I went through a similar learning curve, although I mostly skipped learning CSS.
I first got onto “content management systems” circa 2003 with something called Coranto (I used it for the first version of Rational Review News Digest — Free-Market.net’s old Freedom News Daily had used a custom CMS, and RRND was what replaced it when it went away).
Then WordPress circa 2004, which I’ve used for RRND ever since. I used Drupal for a couple of sites, but I quickly found it too much to deal with if I wanted to do anything beyond the bare basics.
Since WordPress makes the essentials easy and the extras not TOO difficult, and since it is frequently updated, I suspect it will be a long time before it gets replaced as the de facto standard CMS. And any new CMS that wants to replace it will have to come with easy import/changeover tools for people coming from WordPress.
Well, I’m glad I jumped. What I now must do is sort out Mr Blake’s Drupal site, and merge the LA site into this Blog.
I am ashamed to say that I do not understand the post (the specialist words mean nothing to me). Although I use the internet (I am using right now), I do not really understand it.
Technology trends seem to roll out faster and faster. Maybe I am starting to get old, but it does seem that way.
I can imagine it can be both interesting and frustrating learning how to keep up with things, interesting in that we ideally need to keep up with technology and see what it can do – but frustrating in that this time five years from now, it will be superseded with something that works completely different.
Over the years, I have lost my patience to really take time out of my life to learn something as big as programming, website design, or anything else. My last major self-disciplined effort was teaching myself how to do 3d Modelling in CAD software when I saw the writing was on the wall for 2D design.
It was not particularly easy. In fact it was pretty infuriating at times. Yet I did it.
Five years later, the entire process of 3d Modelling was unrecognisable from what I had spent all that time and effort learning. I had to then learn a completely new way of doing things. Then, in addition, you see various software programs come and go. What was once the de-facto program becomes obsolete.
The only thing that I ‘carried over’ from the heartache of that initial learning was how to “think” in 3D instead of relying on “front, side, plan” elevations which I had been trained to do for so long.
Yesterday there was an article on the RT News site about a revolutionary new 3d Printer. Now, to me, 3d printers are relatively new to begin with. This time 6 or 7 years ago, they were still pretty crude, a specialist market and many people were wondering what to actually do with them.
Now, there is this ‘liquid printer’ concept that is 80 times faster than the existing methods and also produces a smoother finish.
In similar developments, they are trying to make metal powder printing machines that can rival ‘lost wax castings’ and make ready-to-use parts without weeks of manufacturing work. At some point in the long distance it could come to make many specialist manufacturing knowledge processes obsolete, the kinds of skills that take decades to accrue.

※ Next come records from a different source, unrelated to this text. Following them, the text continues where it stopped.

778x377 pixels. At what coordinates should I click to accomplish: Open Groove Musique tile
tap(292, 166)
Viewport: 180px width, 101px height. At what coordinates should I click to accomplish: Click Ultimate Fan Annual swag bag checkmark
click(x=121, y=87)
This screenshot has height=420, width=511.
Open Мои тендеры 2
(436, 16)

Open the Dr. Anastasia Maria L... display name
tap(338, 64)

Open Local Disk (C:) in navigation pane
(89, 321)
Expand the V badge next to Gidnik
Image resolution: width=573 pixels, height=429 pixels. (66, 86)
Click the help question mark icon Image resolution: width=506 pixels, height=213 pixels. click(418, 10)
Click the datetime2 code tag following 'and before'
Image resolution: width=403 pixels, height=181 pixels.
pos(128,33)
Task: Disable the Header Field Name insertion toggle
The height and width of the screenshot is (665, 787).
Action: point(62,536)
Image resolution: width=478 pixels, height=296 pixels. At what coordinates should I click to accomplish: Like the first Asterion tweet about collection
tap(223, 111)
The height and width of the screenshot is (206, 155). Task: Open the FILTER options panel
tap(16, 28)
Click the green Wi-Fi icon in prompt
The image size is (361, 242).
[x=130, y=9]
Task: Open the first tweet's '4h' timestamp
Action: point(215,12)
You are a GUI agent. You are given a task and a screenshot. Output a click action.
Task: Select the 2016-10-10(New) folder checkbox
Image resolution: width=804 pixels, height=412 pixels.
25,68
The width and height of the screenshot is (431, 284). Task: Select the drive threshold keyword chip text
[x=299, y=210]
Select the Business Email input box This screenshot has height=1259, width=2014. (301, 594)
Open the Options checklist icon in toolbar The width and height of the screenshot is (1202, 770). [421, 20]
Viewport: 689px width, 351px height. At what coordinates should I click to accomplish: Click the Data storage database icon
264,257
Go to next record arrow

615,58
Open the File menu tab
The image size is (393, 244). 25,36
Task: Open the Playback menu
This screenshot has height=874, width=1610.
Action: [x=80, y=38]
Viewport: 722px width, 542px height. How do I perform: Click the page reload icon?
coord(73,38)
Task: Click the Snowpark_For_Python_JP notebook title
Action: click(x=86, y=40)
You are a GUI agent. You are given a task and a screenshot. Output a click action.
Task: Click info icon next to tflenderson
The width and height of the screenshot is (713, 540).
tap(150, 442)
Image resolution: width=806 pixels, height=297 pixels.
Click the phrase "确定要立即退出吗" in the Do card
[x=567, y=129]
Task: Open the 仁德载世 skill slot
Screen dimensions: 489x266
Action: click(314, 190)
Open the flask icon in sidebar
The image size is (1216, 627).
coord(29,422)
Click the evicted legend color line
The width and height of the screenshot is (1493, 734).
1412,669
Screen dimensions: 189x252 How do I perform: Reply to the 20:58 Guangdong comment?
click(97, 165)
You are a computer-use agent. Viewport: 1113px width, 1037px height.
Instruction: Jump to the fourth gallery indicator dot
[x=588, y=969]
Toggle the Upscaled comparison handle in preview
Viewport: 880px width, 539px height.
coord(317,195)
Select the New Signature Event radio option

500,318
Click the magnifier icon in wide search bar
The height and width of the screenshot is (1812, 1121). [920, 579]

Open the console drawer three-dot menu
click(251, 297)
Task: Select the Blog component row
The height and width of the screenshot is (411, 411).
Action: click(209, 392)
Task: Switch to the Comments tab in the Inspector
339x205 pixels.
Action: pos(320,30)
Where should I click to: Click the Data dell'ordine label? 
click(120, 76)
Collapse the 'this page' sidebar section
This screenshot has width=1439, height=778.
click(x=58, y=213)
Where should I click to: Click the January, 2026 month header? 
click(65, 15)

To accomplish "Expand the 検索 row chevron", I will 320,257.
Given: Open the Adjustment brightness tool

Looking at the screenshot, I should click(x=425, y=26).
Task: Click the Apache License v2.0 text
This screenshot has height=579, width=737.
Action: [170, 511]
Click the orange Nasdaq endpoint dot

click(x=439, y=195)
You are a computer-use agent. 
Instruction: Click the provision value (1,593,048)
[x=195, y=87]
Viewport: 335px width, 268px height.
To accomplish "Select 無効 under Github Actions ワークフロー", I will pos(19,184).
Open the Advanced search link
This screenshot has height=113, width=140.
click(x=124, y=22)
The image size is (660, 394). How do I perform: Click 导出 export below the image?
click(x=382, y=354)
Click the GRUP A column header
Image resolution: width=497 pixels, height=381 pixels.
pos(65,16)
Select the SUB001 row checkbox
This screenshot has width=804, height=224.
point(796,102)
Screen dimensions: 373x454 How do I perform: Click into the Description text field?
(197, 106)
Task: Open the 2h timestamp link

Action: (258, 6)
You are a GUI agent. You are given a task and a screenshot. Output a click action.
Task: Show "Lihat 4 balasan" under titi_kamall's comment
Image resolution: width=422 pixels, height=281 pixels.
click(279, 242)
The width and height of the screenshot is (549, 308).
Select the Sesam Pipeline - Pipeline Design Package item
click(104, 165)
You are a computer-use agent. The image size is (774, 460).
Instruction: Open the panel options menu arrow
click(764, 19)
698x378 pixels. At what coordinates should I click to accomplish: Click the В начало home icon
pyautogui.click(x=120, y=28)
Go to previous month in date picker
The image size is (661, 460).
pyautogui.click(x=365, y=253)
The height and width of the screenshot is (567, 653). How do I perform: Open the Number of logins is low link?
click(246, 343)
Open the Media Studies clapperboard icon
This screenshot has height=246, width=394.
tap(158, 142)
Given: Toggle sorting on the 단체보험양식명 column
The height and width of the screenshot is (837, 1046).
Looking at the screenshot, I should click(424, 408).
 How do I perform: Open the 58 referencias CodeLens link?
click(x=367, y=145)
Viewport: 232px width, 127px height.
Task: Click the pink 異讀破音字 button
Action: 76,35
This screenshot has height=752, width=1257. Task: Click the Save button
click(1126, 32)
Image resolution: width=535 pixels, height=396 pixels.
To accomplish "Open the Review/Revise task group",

But that is just the way things are going. I was recently shown a Raspberry Pi computer. I don’t know anything about them, but that something the size of a large match box could run operating systems and allow you to install and make your own programs is still astonishing.
I believe the kids of today are learning how to “code” on these things. I wonder what things will be like when they reach my age and whether they will look back on today’s technology the way I now look back at the old BBC Micro, Acorn Electron, Atari, Dos 3.1 and Windows95.